---------- ФРАГМЕНТ ДОКУМЕНТА

# Моделизм > Обсуждение моделей: Авиация >  Су-15 ТМ 1/48 Trumpeter

## Виталий Репин

Всем привет! Посоветуйте правильной ли дорогой я иду)))))

----------


## Ученик Чкалова

Виталий, тут есть дельные высказывания по сабжу - http://scalemodels.ru/modules/forum/...ic_t_3498.html. Главное - обратите внимание, что листы и люки имеют на Су-15 довольно пестрый вид, что, к сожалению, мне не удалось показать. Ну, а резкая критика самого кита - в целом, оправдана.

----------


## Евгений Дедигуров

Хороша моделька!
Я бы рекомендовал еще немножко доработать сопла,и поменять неправильный фонарь (он у Трумпа в профиль не правильный,сдвижная часть,это заметно,особенно если дделать закрытый фонарь)

----------


## Виталий Репин

> Хороша моделька!
> Я бы рекомендовал еще немножко доработать сопла,и поменять неправильный фонарь (он у Трумпа в профиль не правильный,сдвижная часть,это заметно,особенно если дделать закрытый фонарь)


Спасибо, Евгений!
Я знаю, что надо бы сделать сопла и фонарь, но афтермаркета такого нигде не нашел, а самому сделать опыта нет))) Может подскажете как?

----------


## Евгений Дедигуров

Приветствую!
Для сопел,очень не плохо использовать травленку от Эдуард,если не можете найти,то хотя-бы,вставьте проволочное колечко во внутрь,
http://walkarounds.airforce.ru/avia/...u-15tm_045.jpg
вот так выглядит сопло на реальном аппарате.
По поводу фонаря:можно использовать фонарь от СУ-7 от КП,но он несколько уже,и на Трумпетер без переделок посадочного места не встанет,в Вашем случае естесственно переделывать посадочное место не стоит (хорошо покрашенную модель портить не стоит),но если выдавить новый фонарь,используя вместо болванки фонарь от СУ-7 и используя прозрачный пластик толщиной примерно 0,5 мм,то на выходе получите фонарь нужной ширины,который без проблем встанет на посадочное место.

----------


## vovochka

> Хороша моделька!
> Я бы рекомендовал еще немножко доработать сопла,и поменять неправильный фонарь (он у Трумпа в профиль не правильный,сдвижная часть,это заметно,особенно если дделать закрытый фонарь)

--------------------
---------- ИСХОДНЫЕ ДАННЫЕ

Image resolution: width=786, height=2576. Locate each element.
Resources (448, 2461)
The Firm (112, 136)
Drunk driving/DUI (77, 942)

--------------------

СУТЬ ЗАДАНИЯ: Повторите дословно отрывок из обсуждения модели Су-15 ТМ выше, который начинается со слов «Приветствую!» и заканчивается словами «на реальном аппарате.».

РЕШЕНИЕ НИЖЕ:
Приветствую!
Для сопел,очень не плохо использовать травленку от Эдуард,если не можете найти,то хотя-бы,вставьте проволочное колечко во внутрь,
http://walkarounds.airforce.ru/avia/...u-15tm_045.jpg
вот так выглядит сопло на реальном аппарате.